Comunque, al di là delle macrorevisioni, un altro ENORME problema di non avere una ricetta mentre si scrive un saggio è il rischio di mettere il sale due o più volte, ad esempio. Oppure buttare la chiara d’uovo che ti serve in un passaggio successivo. Per i saggi serve ordine e metodo. Serve la ricetta. Che io non avevo. Per Il Colophon scrivo saggi brevi o recensioni, ma l’unica cosa assimilabile ad un saggio e relativamente lunga che io abbia scritto è la tesi all’università. All’epoca il mio relatore mi aveva fatto compilare un indice di massima, prima ancora di decidere se lavorare con me. Forte di questa esperienza, ho cominciato la ricerca di una ricetta adatta al nostro lavoro. Se c’è una cosa che so fare bene è cercare informazioni online e mi sono imbattuta in questo pdf di Michal Stawicki. Gli ingredienti che avevo in testa c’erano tutti: attenzione al prodotto editoriale, marketing, indice, semplicità e rapidità (questo è pur sempre un progetto che facciamo nel tempo libero). Avevo trovato la ricetta!
Fammi vedere ‘sto indice!
L’indice, già. Se volevi trovare la versione completa, mi spiace deluderti, ma si tratta di 13 facciate ed è più di quanto io stessa possa sopportare di leggere in una volta sola.
13 FACCIATE???? SIETE PAZZI????
Ebbene sì. T R E D I C I facciate.
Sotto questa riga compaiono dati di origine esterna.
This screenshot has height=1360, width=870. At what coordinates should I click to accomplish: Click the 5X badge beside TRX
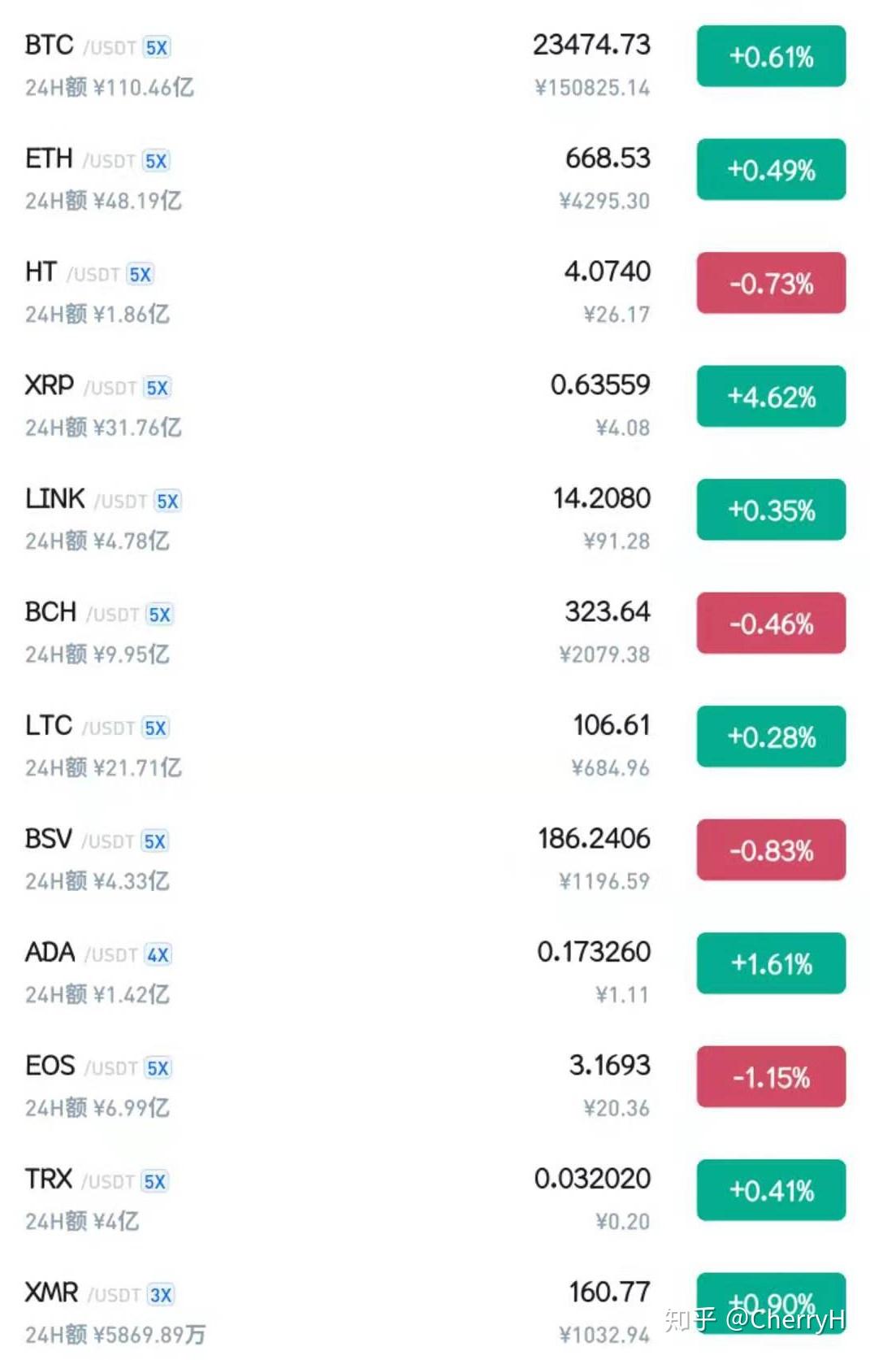coord(154,1181)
Perché il metodo di Michal è quasi totalmente plotter. Il pdf è lapalissiano su come trovare la propria ricetta.
Step #1 – You need 5 main themes that you will address.
Step #2 – Dedicate 2-3 chapters to each theme.
[…]
Step #5 – Plan on having 5 sub-sections per chapter.
Step #6 – Brainstorm 3 questions per sub-section.
Fatto questo, rispondi alle domande per le sottosezioni e ti trovi la prima bozza bella e pronta.
Per il nostro libro, i 5 argomenti sono:
- Open Data
- Civic hacking (o come ti cambio le dinamiche della società)
- Comunità
- Zone grigie
- Prototipi
La struttura ad albero poi prosegue così (lo copio-incollo dalla bozza privata, se ci sono errori perdonaci):
Open Data – capitoli
1.I Cosa sono
1.II I dati non sono solo numeri
1.III Gli Open Data non sono solo Government Data
Open Data – sottosezioni
1.I Cosa sono
1.I.I definizione di Open Data
(cosa significa Open? Cosa significa data? Cosa significa Open Data?)
1.I.II norme che facilitano Open Data e civic hacker – FOIA4ITALY, Belisario
(quali sono gli obblighi di legge al momento? Vengono rispettati? Gli strumenti dei civic hacker: FOIA, accesso civico)
1.I.III parliamo di standard
(perché sono importanti gli standard tecnologici e non, non reinventiamo la ruota, open by default)
1.I.IV tecnologie
(la tecnologia è un mezzo non un fine, macchine e umani, macchine e macchine)
1.I.V gli Open Data e i civic hacker
(si parte dall’estero, Spaghetti Open Data crea il primo non-portale, il governo crea il primo portale ufficiale)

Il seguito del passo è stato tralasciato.